Objective: To determine whether or not there are differences in the characteristics of pleural tuberculosis (PT) related to whether patients are or are not infected by human immunodeficiency virus (HIV).

Methods: We conducted a retrospective study of the medical histories of patients diagnosed of PT in our hospital between 1986 and 1993.

Results: We found no significant differences in the proportions of tuberculosis patients with or without HIV infection (8% versus 11%) who were diagnosed of PT. Of the 119 patients diagnosed of PT, 10% were also HIV positive. The HIV patients had more serious forms of PT, and among them there was a higher incidence of pleural discharge, more isolations of Mycobacterium tuberculosis in sputum and pleural fluid (42% and 45% versus 13% and 15%, p < 0.05), and more deaths before end of treatment (17% versus 1%, p < 0.05).
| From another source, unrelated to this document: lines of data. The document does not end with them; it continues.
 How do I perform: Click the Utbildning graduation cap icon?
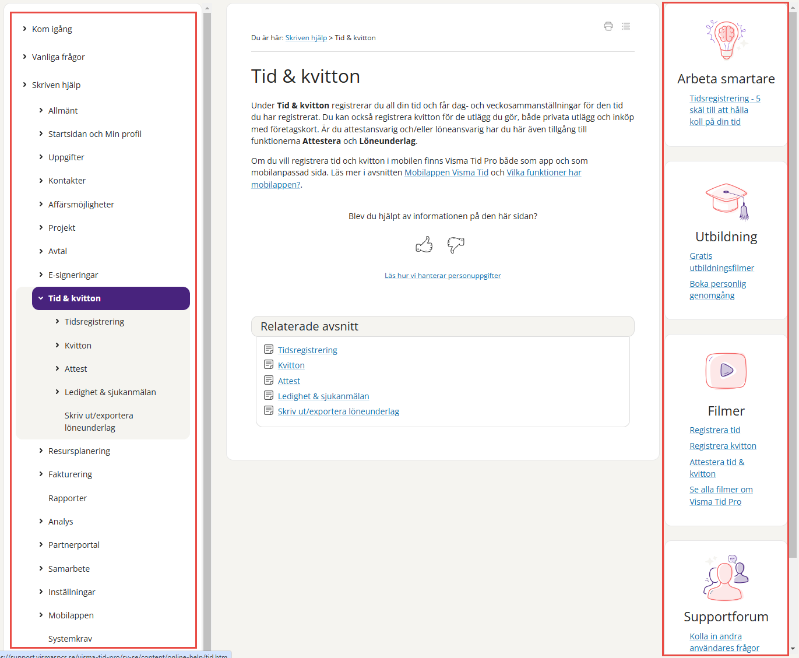click(727, 201)
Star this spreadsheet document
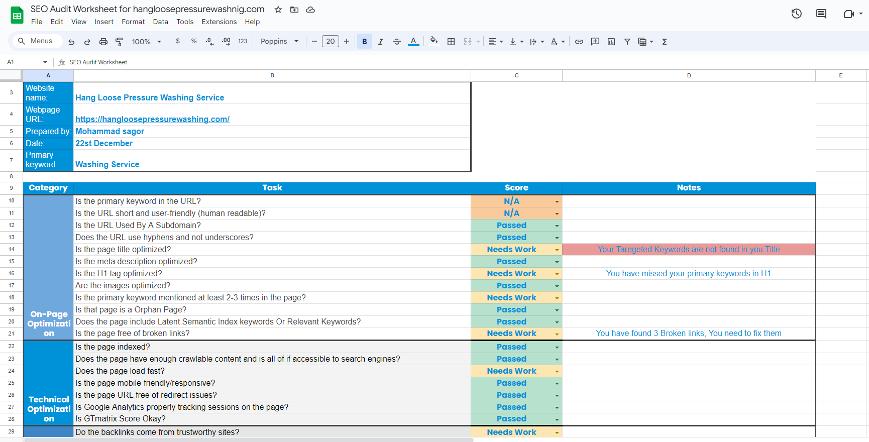 point(278,10)
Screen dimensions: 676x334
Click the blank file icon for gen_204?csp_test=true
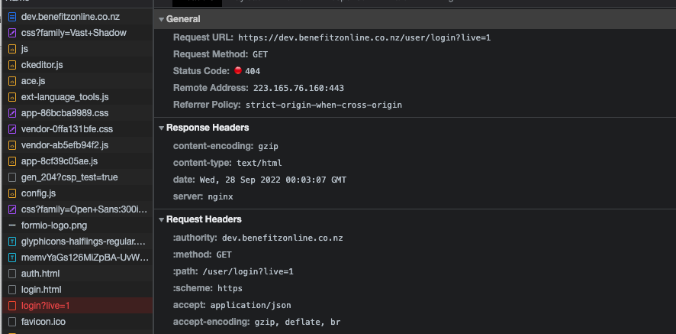point(12,177)
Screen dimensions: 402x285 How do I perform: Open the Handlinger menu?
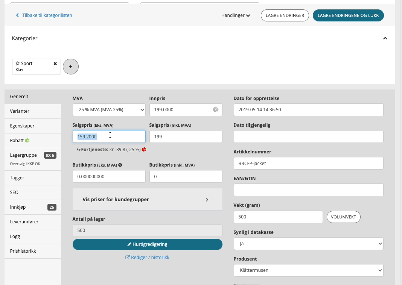[x=236, y=15]
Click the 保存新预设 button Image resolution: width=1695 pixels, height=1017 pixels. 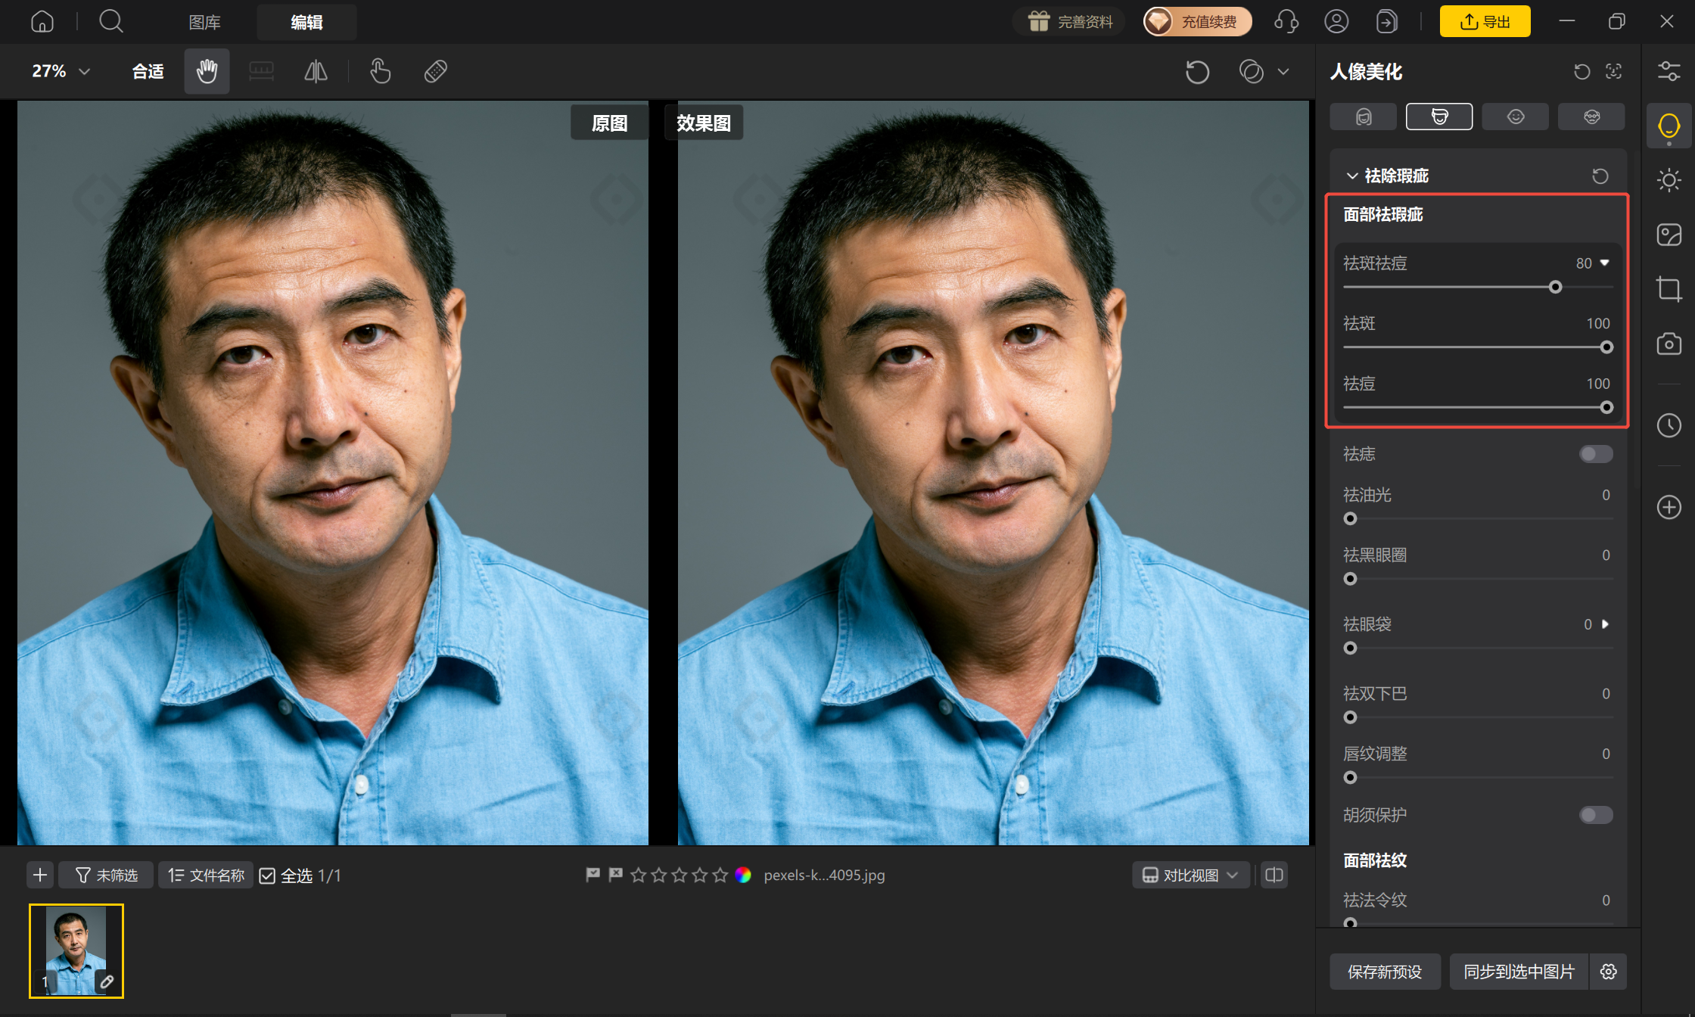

The HIV patients had a lower rate of positive results in Mantoux's intradermal reaction test (17% versus 67%, p < 0.01), however, and fewer positive results for pleural biopsy (36% versus 84% positivity for granulomas, p < 0.01).

Conclusions: The frequency of PT was similar for subjects with and without HIV infection in our study. In patients with both HIV and PT pleural fluid and sputum cultures are more useful diagnostic tools than pleural biopsy, and the former tests should therefore be stressed.